A famous cartoon has General Custer on the front line, battling Indians with handguns and rifles. Standing in the wings is a salesman with a Gatling gun (early machine gun). The caption reads: “I haven’t got time to see a salesman. What we’re using works just fine.” Of course, he lost the battle.
Infinity recently announced that it had developed a list of preferred vendors to be used by the company. It evidently means a restriction to certain hardware and software vendors. The company also will use only certain consultants, and managers must select from this list.
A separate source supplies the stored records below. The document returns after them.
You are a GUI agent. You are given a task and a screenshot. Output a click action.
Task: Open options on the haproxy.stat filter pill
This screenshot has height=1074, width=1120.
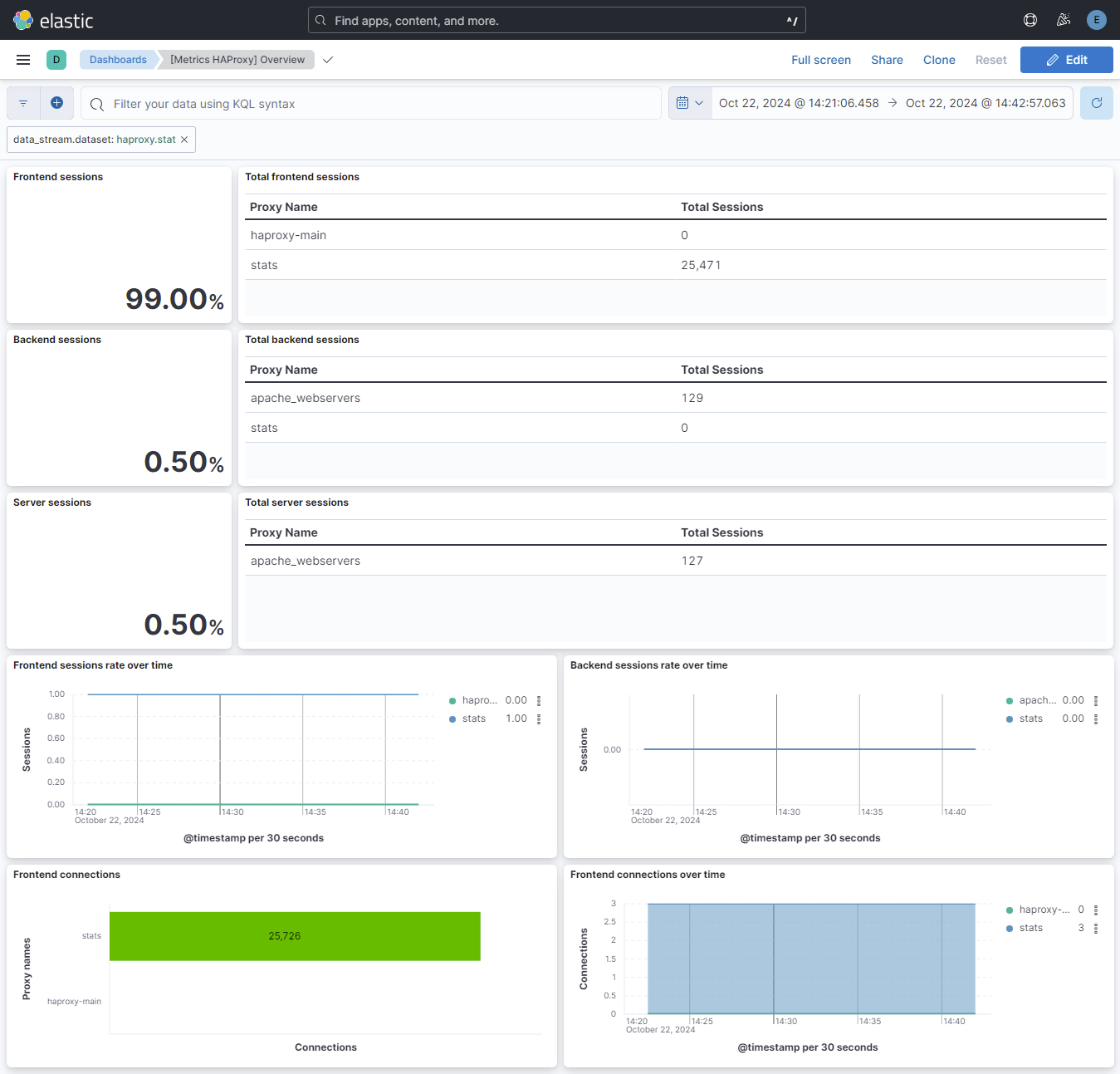pos(93,139)
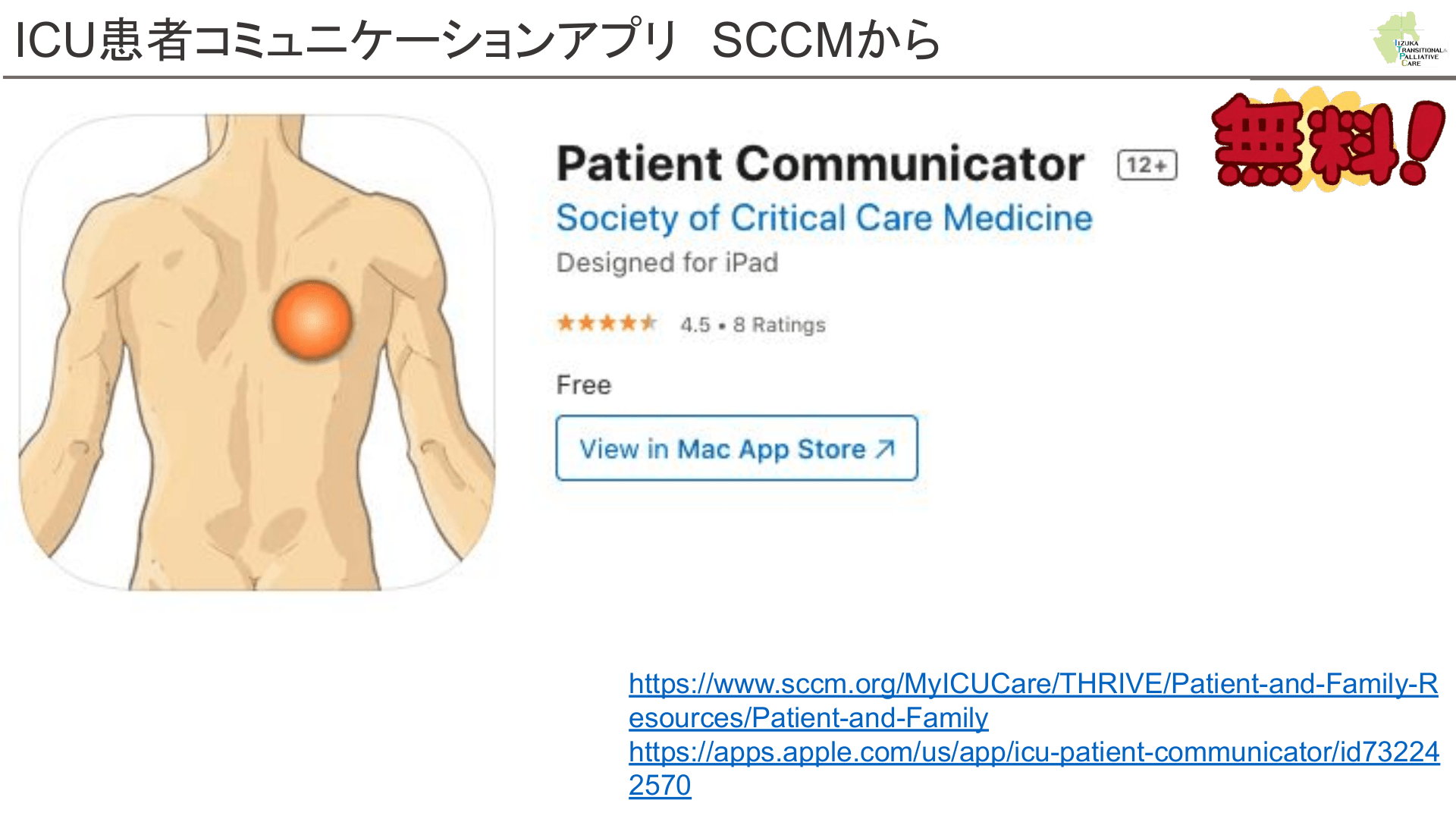
Task: Click the SCCMから text in the heading
Action: (826, 39)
Picture this: A cluster manager explains to Steve Rivers, head of Infinity programming, that a ratings disaster resulted from using “XYZ Consultants,” who directed the station with the poor results. Rivers might instantly think, “I’m never using those guys again; they screwed up one of our radio stations.”
Maybe he did not have time to gather all the facts. If he were to phone XYZ Consultants, he might hear that the consultants documented that the station followed only 20 percent of XYZ’s advice and that XYZ had many proven successes when the program was followed properly. Maybe the station manager thinks XYZ Consultants were actually to blame. Or maybe the manager knows she did not follow XYZ’s advice, and she wants to avoid censure. Scapegoating research and consultants is an old practice in radio. Meanwhile, Rivers thinks XYZ is a poor company — when they may not be — and XYZ can’t get future Infinity business.
I certainly see the value of knowing which vendors have great track records and which do not, and sticking to the good ones, but here’s at another scenario. Let’s assume that most research for Clear Channel stations is conducted by Critical Mass Media (CMM), a company owned by Clear Channel. Even though the company does not insist on using CMM, managers want to do what is best for the company, so they all use CMM. What if this research company (which has a great track record of success) suddenly makes mistakes or misses valuable information and, as a result, presents flawed research and direction. The company might not recognize that the research is the problem, and placing all its eggs in the one basket could mean company-wide disaster.
A preferred-vendors list is dangerous when it leaves no room for innovation or change and allows vendors to get lazy. Innovators today may not be innovative tomorrow if they get fat, rich and comfortable. We all know that competition is the motivation for innovation. Innovation in big radio companies usually comes when a small-town manager decides to buck company trends and do something new. Maybe it’s using a new piece of equipment. Maybe it’s a new NTR plan or a new research company with a new technique. Its success spreads through the company, and everyone wins. If that manager is allowed to use only pre-specified consultants or companies, innovation isn’t likely.
Historically, big companies do not innovate. Most great new ideas in radio come from small markets and independent broadcasters who have the guts to try something new. They don’t have to “look good” to corporate executives or on a quarterly earnings report.
There is importance in using only one traffic system company-wide for consistency, and doing this for most product categories may seem like a good business practice, but variety in vendors and in people is the key to innovation.
What if, in 1960, Bill Drake had come to Infinity and said, “I’ve reinvented radio”? If he weren’t a preferred vendor, he wouldn’t have been considered, and radio wouldn’t have been revolutionized. We need innovation more than ever, and a preferred-vendor list could end innovation at companies that implement them.